Et voici une belle vue de l’intérieur de la station spatiale. C’est l’espace dans lequel travaille Chris. Ici il a… c’est un conteneur. C’est là au fond qu’on garde les choses dans l’espace parce que si vous ne le faites pas, ces choses flotteront partout et ça fait un immense dégât, alors nous avons ces conteneurs que nous appelons CTB. Et voici Chris qui est en train de déplacer un conteneur en quelque sorte.

Maintenant, quand la mission de Chris sera terminée, cette petite… cette toute petite partie de la capsule reviendra sur Terre comme ceci avec un parachute.

Et voici un rappel d’où nous verrons Chris à partir d’aujourd’hui, en orbite autour de la Terre, qui nous regarde en ce moment et qui voit toutes ces choses incroyables. Et j’adore ces photos que nous recevons des astronautes qui nous montrent l’étendue de l’atmosphère terrestre, la minceur de l’atmosphère, cette partie qui nous protège de la rigueur de l’espace, qui nous fournit de l’eau pour les cultures et de l’air à respirer. C’est une perspective tout à fait unique qui nous vient de l’espace.

Sommes‑nous toujours dans les temps? Sommes‑nous prêts pour le capitaine? Je veux seulement souligner que nous avons la filière canadienne aujourd’hui avec nous parce que voici mon homologue David Saint‑Jacques juste ici.
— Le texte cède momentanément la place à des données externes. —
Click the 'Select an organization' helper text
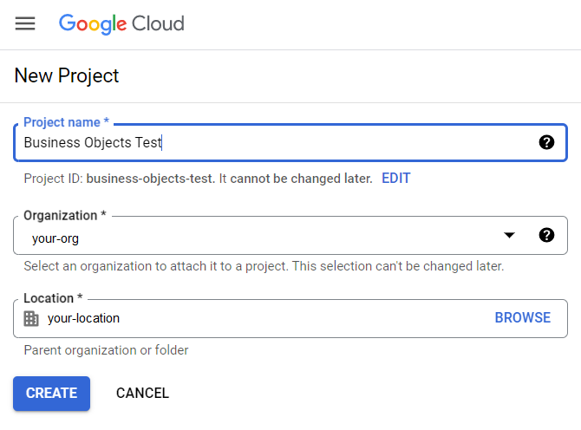 (x=264, y=266)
Centre de contrôle : Station, ici Houston. Êtes‑vous prêt pour l’événement?

Chris Hadfield : Je suis prêt pour l’événement.

Centre de contrôle : Monsieur Shatner, ici le Centre de contrôle de mission de Houston. Veuillez appeler la station pour un test audio.
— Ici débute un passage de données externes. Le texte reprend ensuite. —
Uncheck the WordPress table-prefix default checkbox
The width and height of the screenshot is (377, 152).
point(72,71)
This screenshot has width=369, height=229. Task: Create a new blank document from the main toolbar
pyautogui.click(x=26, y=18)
William Shatner : J’appelle. Ici Shatner. M’entendez‑vous?

Chris Hadfield : M. Shatner, ici le vaisseau spatial de recherche ISS en orbite terrestre et, oui, je vous entends fort et clair. M’entendez‑vous bien? Ici Chris Hadfield.

William Shatner : Chris, je vous entends fort et clair. Je suis tellement heureux de vous parler. Je suis tellement ému de vous parler un bref instant. Je veux vous poser quelques questions qui ont un sens profond pour moi. Alors, permettez‑moi de me lancer dès maintenant.

Vous êtes dans la Station spatiale internationale, mais vous avez dû vous y rendre à bord d’un véhicule russe. Est‑ce que nous, l’Amérique, perdons du terrain ou est‑ce seulement une pause dans notre programme spatial?

Chris Hadfield : Aller dans l’espace est une entreprise extrêmement difficile et je pense que la meilleure façon de répondre à la question est de jeter un œil sur l’histoire. Vous savez, nous n’avons jamais eu un accès régulier à l’espace. Nous avons eu un vol spatial, puis un atterrissage, et nous avons ensuite tout réexaminé pour nous assurer que c’était sans danger avant de procéder à un autre lancement. Et la navette était tout un véhicule… un véhicule qui a eu beaucoup de succès, qui a effectué 135 vols, mais ce n’est pas comme si entre deux vols nous étions contenté d’attendre le prochain. Tout le monde a donné le maximum de ce qu’il pouvait. Alors nous sommes passés de Mercury à Gemini à Apollo puis à la navette, mais il y a eu plusieurs pauses entre les programmes. Et il faut beaucoup de temps pour construire un nouveau véhicule. Alors vous pouvez dire que nous nous sommes un peu égarés entre chaque lancement, mais en réalité, ce n’est pas de cette façon que les choses fonctionnent. Il faut un immense effort de volonté et un savoir‑faire technique pour construire un vaisseau spatial et il faut ensuite avoir le courage d’effectuer un lancement parce qu’il y a des vies en jeu à chaque lancement. Nous sommes en ce moment entre deux générations de véhicule, comme nous l’étions après Mercury, après Gemini et après Apollo. Nous sommes présentement dans l’ère post navette.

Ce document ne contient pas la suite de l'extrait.